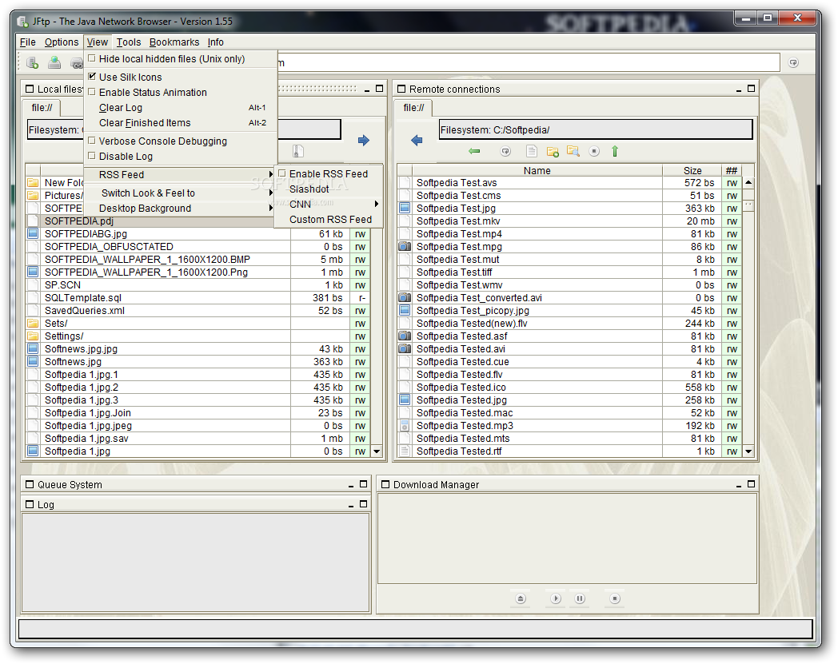The image size is (838, 664).
Task: Open the Bookmarks menu
Action: click(x=174, y=42)
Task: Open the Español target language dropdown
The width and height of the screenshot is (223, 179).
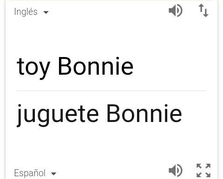Action: (x=35, y=173)
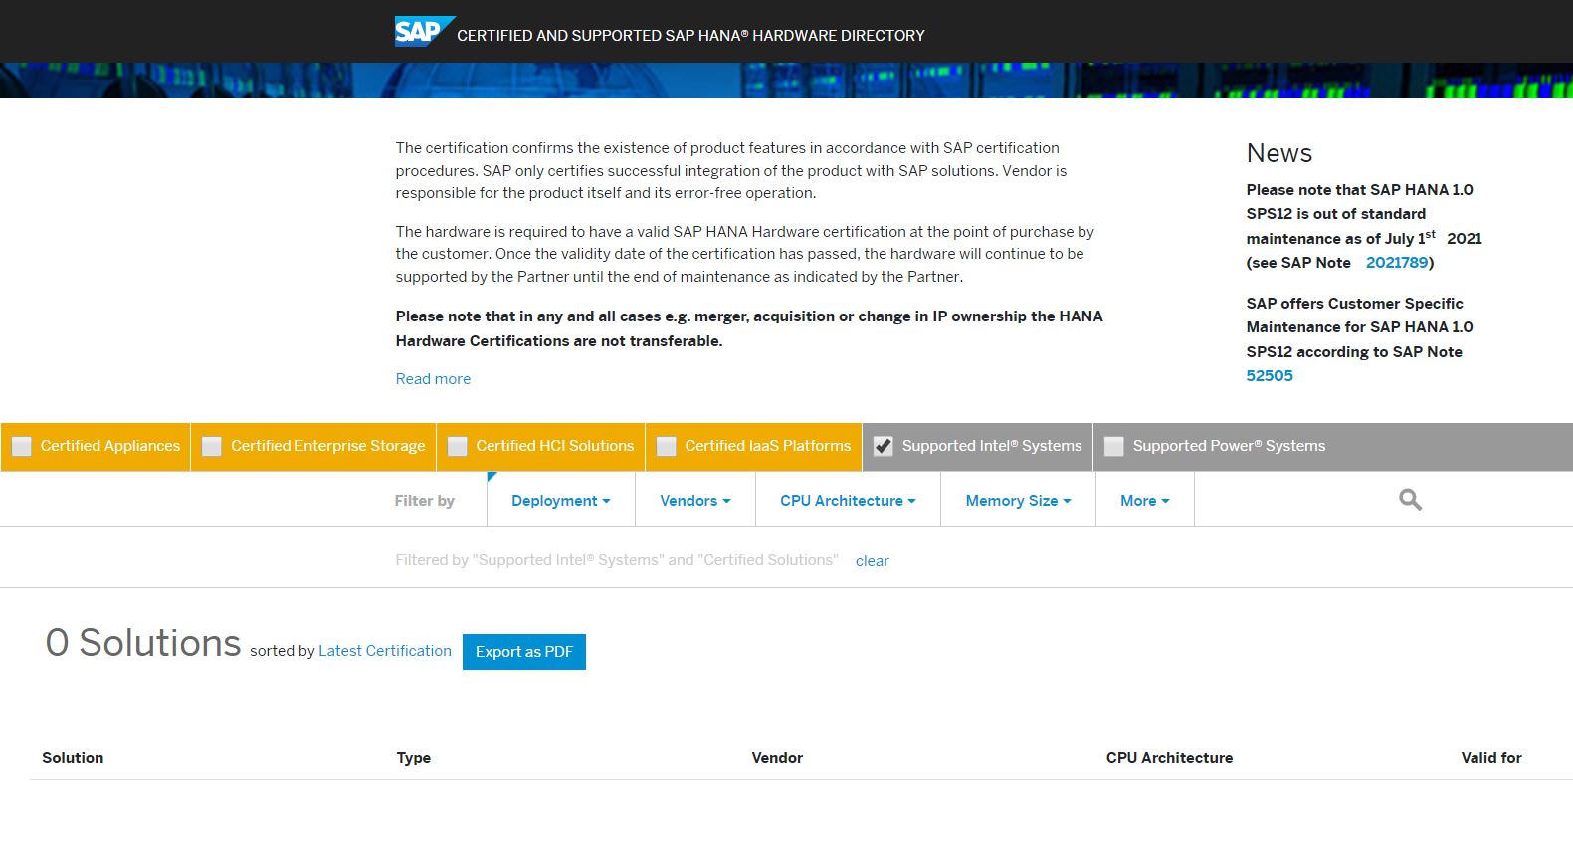Open SAP Note 2021789 link
1573x842 pixels.
(x=1397, y=263)
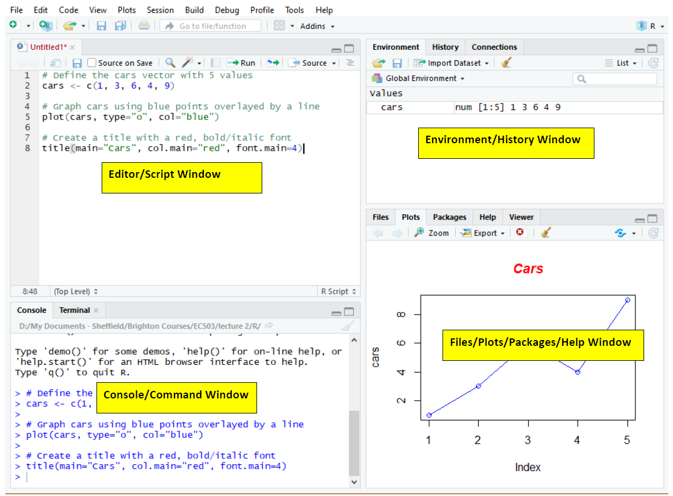
Task: Refresh the plot pane
Action: pos(653,233)
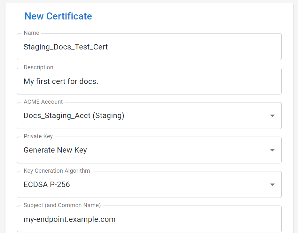Click the New Certificate heading
Screen dimensions: 298x233
click(x=58, y=16)
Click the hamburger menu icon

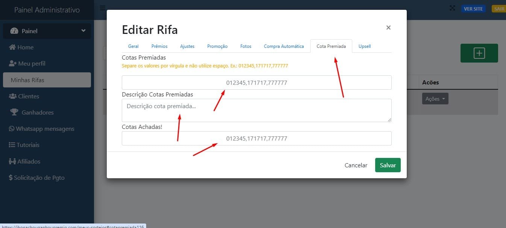click(x=103, y=8)
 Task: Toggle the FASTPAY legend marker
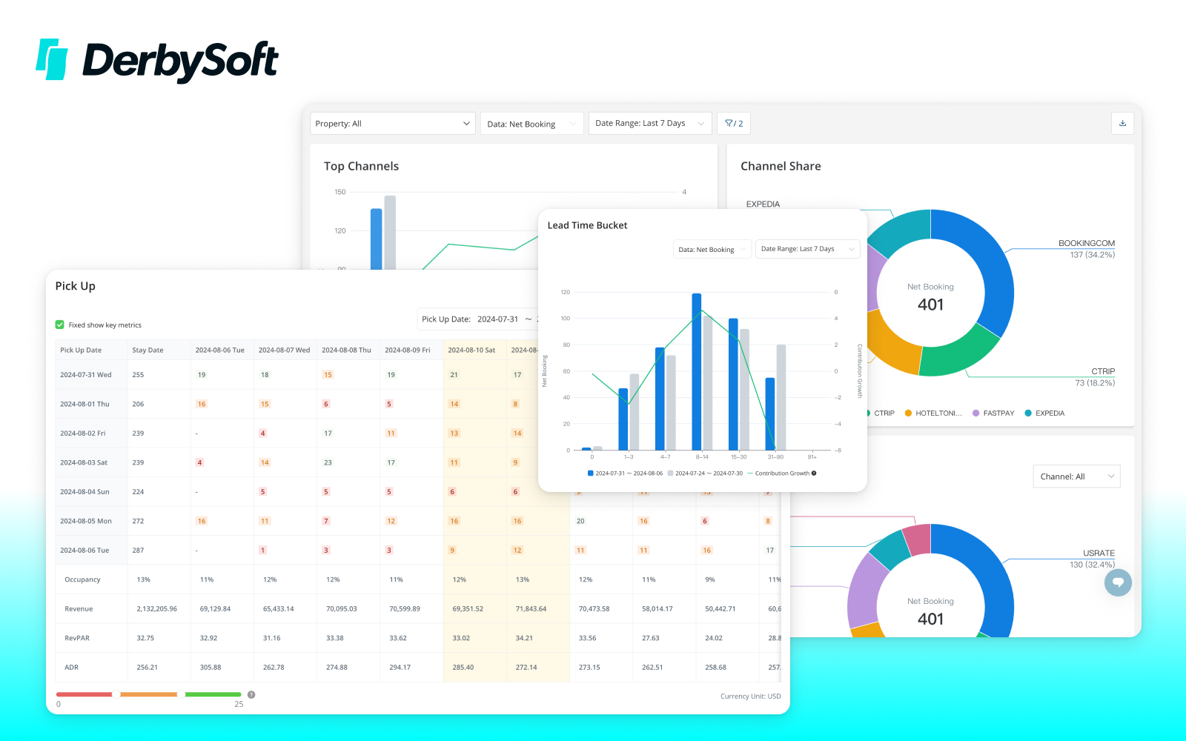coord(976,413)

==================================================

• WORK INSTRUCTION:
Using the listing above, copy every line from the line containing "The width and" through the last one, both included, and no other lines. Pictures stay out.

• TASK OUTPUT:
The width and height of the screenshot is (223, 179).
Action: (x=35, y=173)
Open SAP Note 2021789 link
1573x842 pixels.
(x=1397, y=263)
Task: Refresh the plot pane
Action: pos(653,233)
Click the New Certificate heading
Screen dimensions: 298x233
click(x=58, y=16)
Click the hamburger menu icon

click(x=103, y=8)
 Task: Toggle the FASTPAY legend marker
coord(976,413)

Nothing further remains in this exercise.